INFORMATION PROVIDED Start Marker

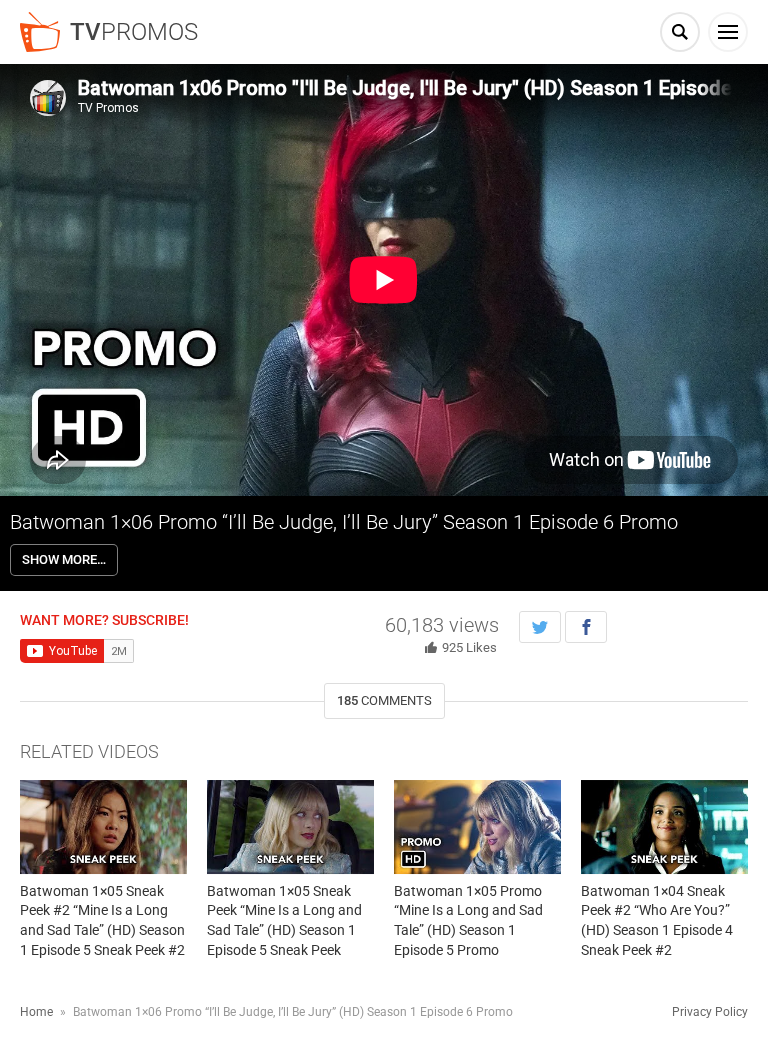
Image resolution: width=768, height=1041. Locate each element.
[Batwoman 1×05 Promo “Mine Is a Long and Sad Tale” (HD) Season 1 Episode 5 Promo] (477, 827)
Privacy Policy (710, 1012)
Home (36, 1012)
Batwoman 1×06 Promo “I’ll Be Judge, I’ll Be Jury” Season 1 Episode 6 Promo (344, 522)
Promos (134, 32)
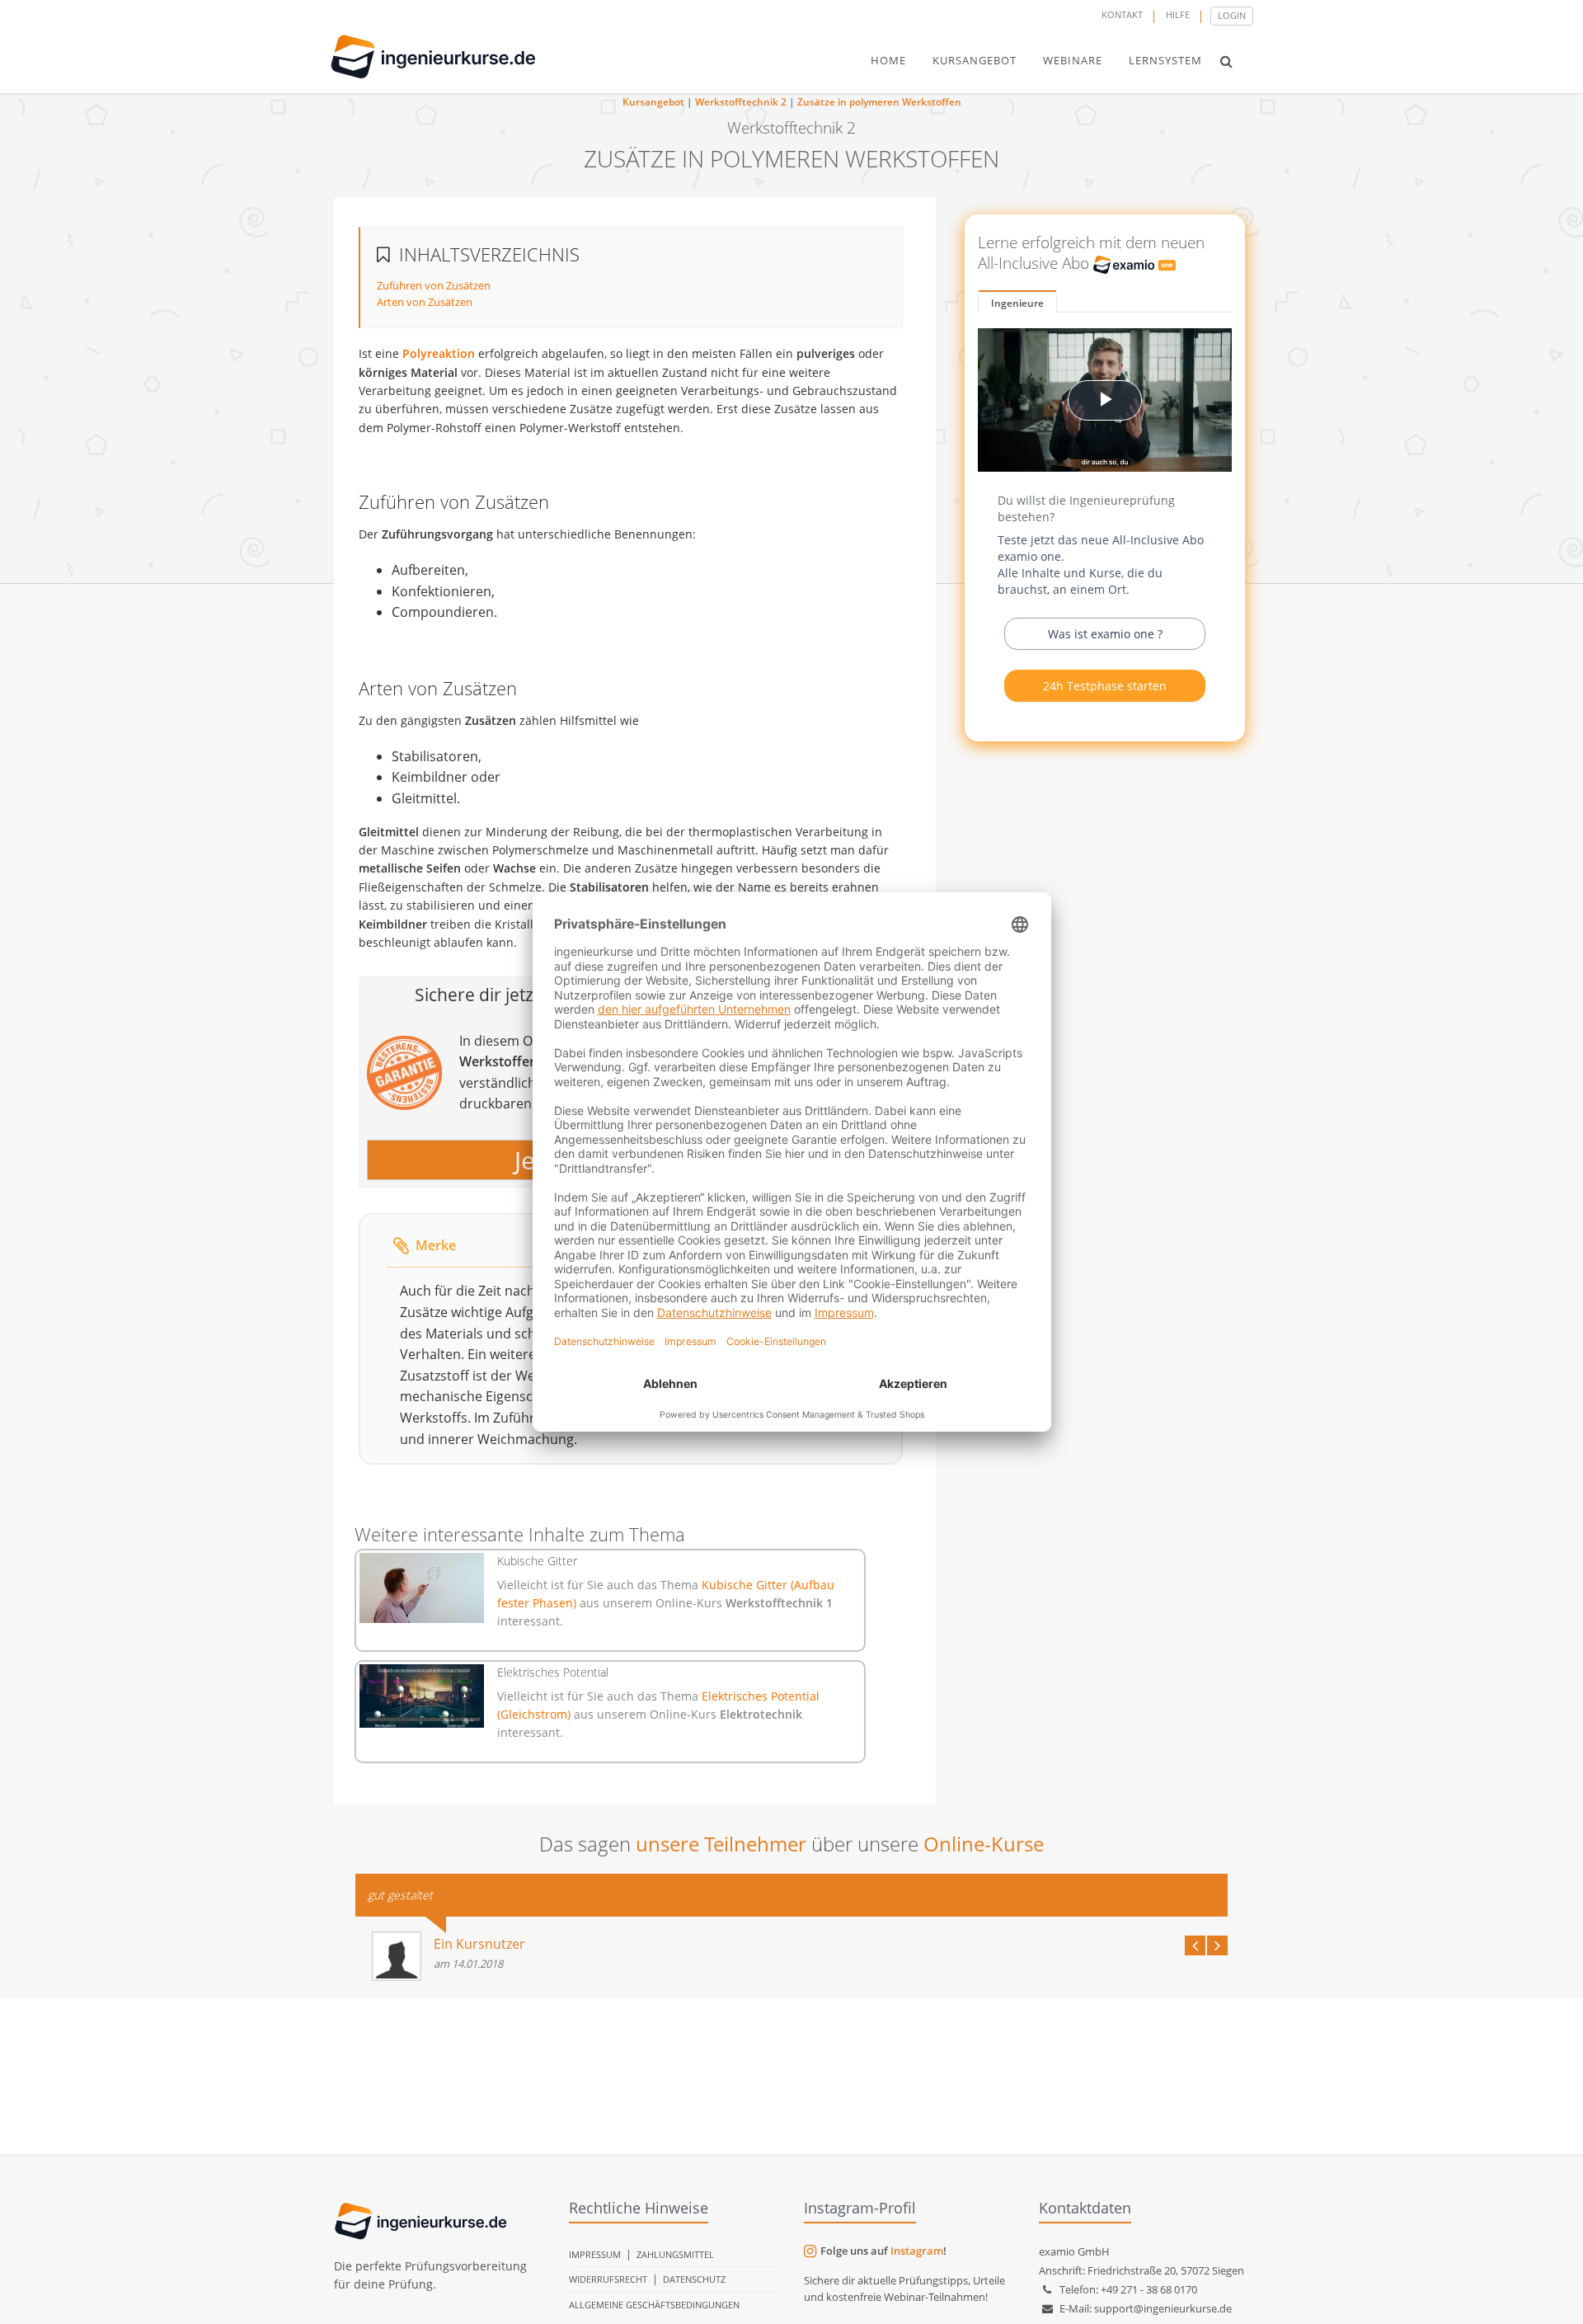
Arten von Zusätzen (424, 301)
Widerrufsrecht (608, 2279)
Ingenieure (1017, 303)
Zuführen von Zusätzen (434, 285)
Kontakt (1122, 14)
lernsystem (1165, 60)
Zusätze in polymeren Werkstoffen (879, 102)
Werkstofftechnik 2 (741, 102)
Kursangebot (653, 102)
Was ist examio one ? (1105, 634)
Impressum (595, 2254)
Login (1232, 15)
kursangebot (974, 60)
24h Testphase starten (1105, 686)
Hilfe (1178, 14)
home (888, 60)
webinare (1072, 60)
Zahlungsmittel (675, 2254)
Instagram (916, 2250)
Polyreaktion (438, 353)
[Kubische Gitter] (422, 1588)
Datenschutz (694, 2279)
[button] (1226, 61)
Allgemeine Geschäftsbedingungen (654, 2304)
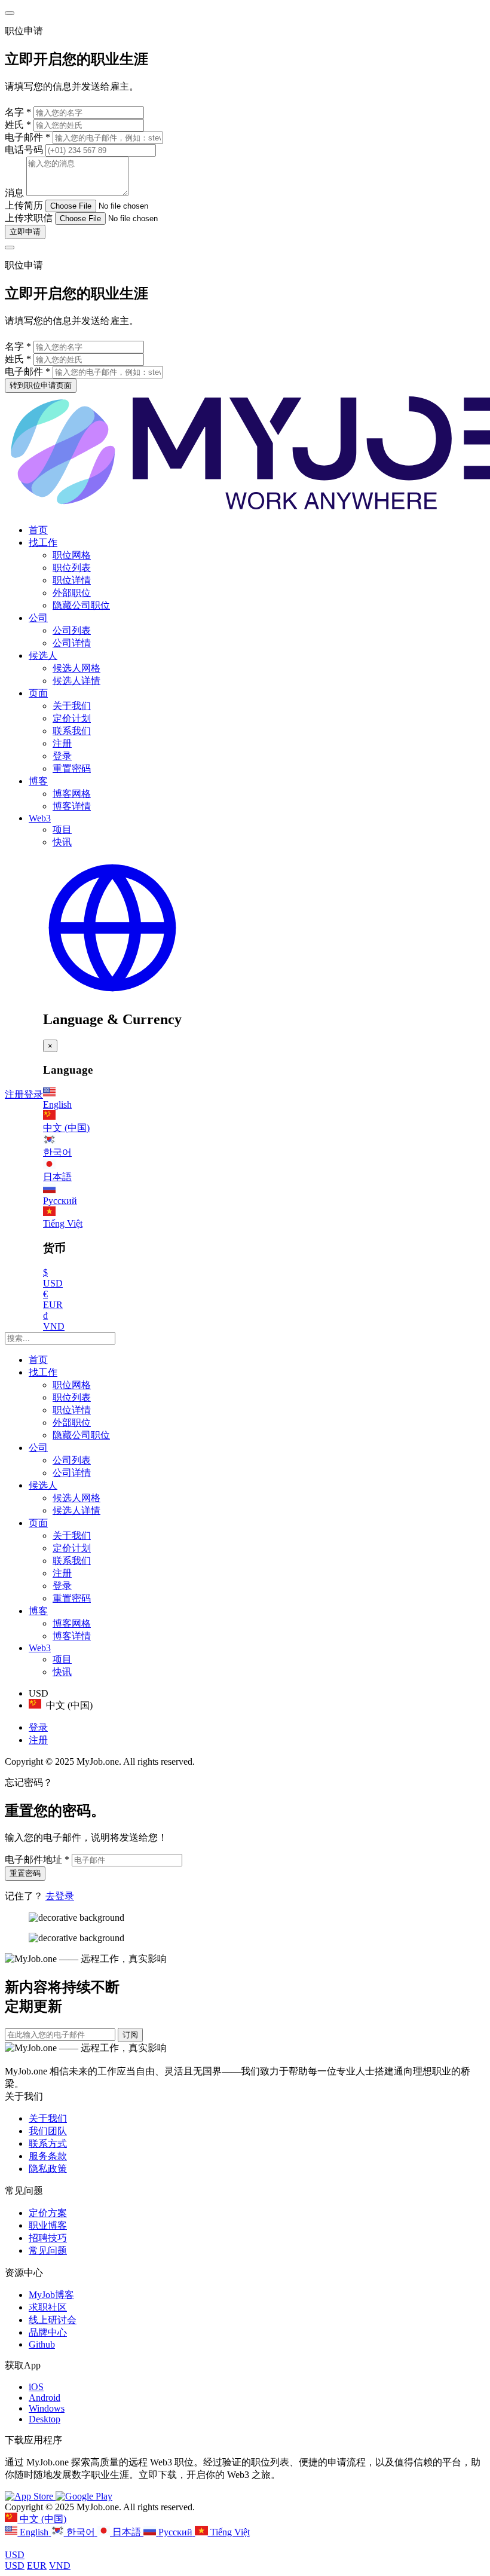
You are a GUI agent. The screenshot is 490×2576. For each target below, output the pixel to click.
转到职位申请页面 (41, 385)
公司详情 (72, 643)
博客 (38, 781)
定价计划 (72, 718)
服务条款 (48, 2156)
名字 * (18, 112)
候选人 (43, 655)
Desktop (44, 2419)
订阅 (130, 2034)
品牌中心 (48, 2332)
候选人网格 (76, 668)
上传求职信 (29, 218)
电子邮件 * (27, 137)
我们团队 (48, 2131)
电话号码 (25, 150)
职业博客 (48, 2225)
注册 (62, 743)
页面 (38, 693)
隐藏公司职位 (81, 605)
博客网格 (72, 794)
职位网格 (72, 555)
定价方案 (48, 2213)
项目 (62, 829)
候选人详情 (76, 681)
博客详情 (72, 806)
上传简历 (24, 205)
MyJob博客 (51, 2295)
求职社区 (48, 2307)
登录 (62, 756)
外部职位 (72, 593)
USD (14, 2555)
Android (44, 2397)
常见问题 (48, 2250)
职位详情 (72, 580)
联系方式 (48, 2143)
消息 (14, 193)
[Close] (9, 13)
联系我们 (72, 731)
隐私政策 (48, 2169)
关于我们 (72, 706)
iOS (36, 2387)
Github (42, 2344)
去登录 (59, 1896)
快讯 (62, 842)
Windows (47, 2408)
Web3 (40, 818)
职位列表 (72, 568)
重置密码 (72, 768)
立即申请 (25, 231)
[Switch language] (112, 994)
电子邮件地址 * (37, 1859)
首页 (38, 530)
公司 (38, 618)
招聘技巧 (48, 2238)
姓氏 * (18, 125)
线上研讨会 (52, 2320)
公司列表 (72, 630)
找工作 (43, 542)
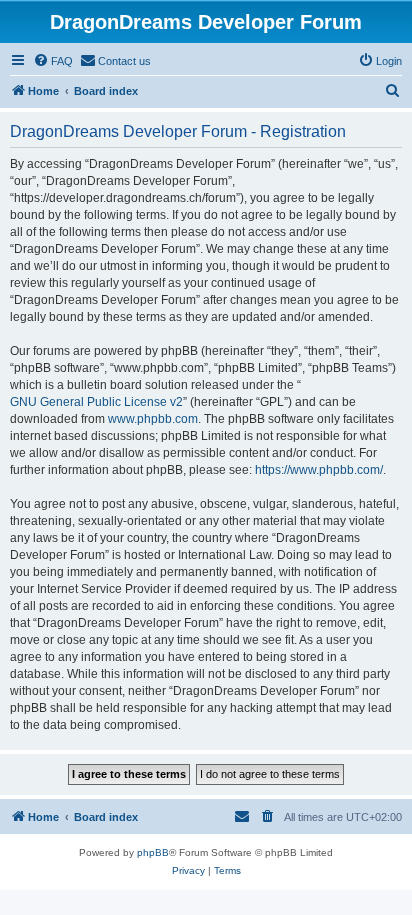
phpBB (153, 852)
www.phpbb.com (153, 419)
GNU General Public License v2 (96, 402)
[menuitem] (53, 61)
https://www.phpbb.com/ (319, 470)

INFORMATION PROVIDED End Marker

A faithful, word-for-word version of the records above is needed, with no images in it.

Image resolution: width=768, height=1041. Locate each element.
[Batwoman 1×05 Promo “Mine Is a Long and Sad Tale” (HD) Season 1 Episode 5 Promo] (477, 827)
Privacy Policy (710, 1012)
Home (36, 1012)
Batwoman 1×06 Promo “I’ll Be Judge, I’ll Be Jury” Season 1 Episode 6 Promo (344, 522)
Promos (134, 32)
Arten von Zusätzen (424, 301)
Widerrufsrecht (608, 2279)
Ingenieure (1017, 303)
Zuführen von Zusätzen (434, 285)
Kontakt (1122, 14)
lernsystem (1165, 60)
Zusätze in polymeren Werkstoffen (879, 102)
Werkstofftechnik 2 (741, 102)
Kursangebot (653, 102)
Was ist examio one ? (1105, 634)
Impressum (595, 2254)
Login (1232, 15)
kursangebot (974, 60)
24h Testphase starten (1105, 686)
Hilfe (1178, 14)
home (888, 60)
webinare (1072, 60)
Zahlungsmittel (675, 2254)
Instagram (916, 2250)
Polyreaktion (438, 353)
[Kubische Gitter] (422, 1588)
Datenschutz (694, 2279)
[button] (1226, 61)
Allgemeine Geschäftsbedingungen (654, 2304)
You are a GUI agent. The screenshot is 490×2576. For each target below, output the pixel to click.
转到职位申请页面 (41, 385)
公司详情 (72, 643)
博客 (38, 781)
定价计划 (72, 718)
服务条款 (48, 2156)
名字 * (18, 112)
候选人 (43, 655)
Desktop (44, 2419)
订阅 (130, 2034)
品牌中心 (48, 2332)
候选人网格 (76, 668)
上传求职信 (29, 218)
电子邮件 * (27, 137)
我们团队 (48, 2131)
电话号码 (25, 150)
职业博客 (48, 2225)
注册 (62, 743)
页面 (38, 693)
隐藏公司职位 (81, 605)
博客网格 (72, 794)
职位网格 (72, 555)
定价方案 (48, 2213)
项目 (62, 829)
候选人详情 (76, 681)
博客详情 (72, 806)
上传简历 (24, 205)
MyJob博客 (51, 2295)
求职社区 (48, 2307)
登录 (62, 756)
外部职位 (72, 593)
USD (14, 2555)
Android (44, 2397)
常见问题 (48, 2250)
职位详情 (72, 580)
联系方式 (48, 2143)
消息 (14, 193)
[Close] (9, 13)
联系我们 (72, 731)
隐私政策 (48, 2169)
关于我们 (72, 706)
iOS (36, 2387)
Github (42, 2344)
去登录 (59, 1896)
快讯 (62, 842)
Windows (47, 2408)
Web3 (40, 818)
职位列表 (72, 568)
重置密码 (72, 768)
立即申请 (25, 231)
[Switch language] (112, 994)
电子邮件地址 * (37, 1859)
首页 (38, 530)
公司 (38, 618)
招聘技巧 (48, 2238)
姓氏 * (18, 125)
线上研讨会 (52, 2320)
公司列表 (72, 630)
找工作 (43, 542)
phpBB (153, 852)
www.phpbb.com (153, 419)
GNU General Public License v2 (96, 402)
[menuitem] (53, 61)
https://www.phpbb.com/ (319, 470)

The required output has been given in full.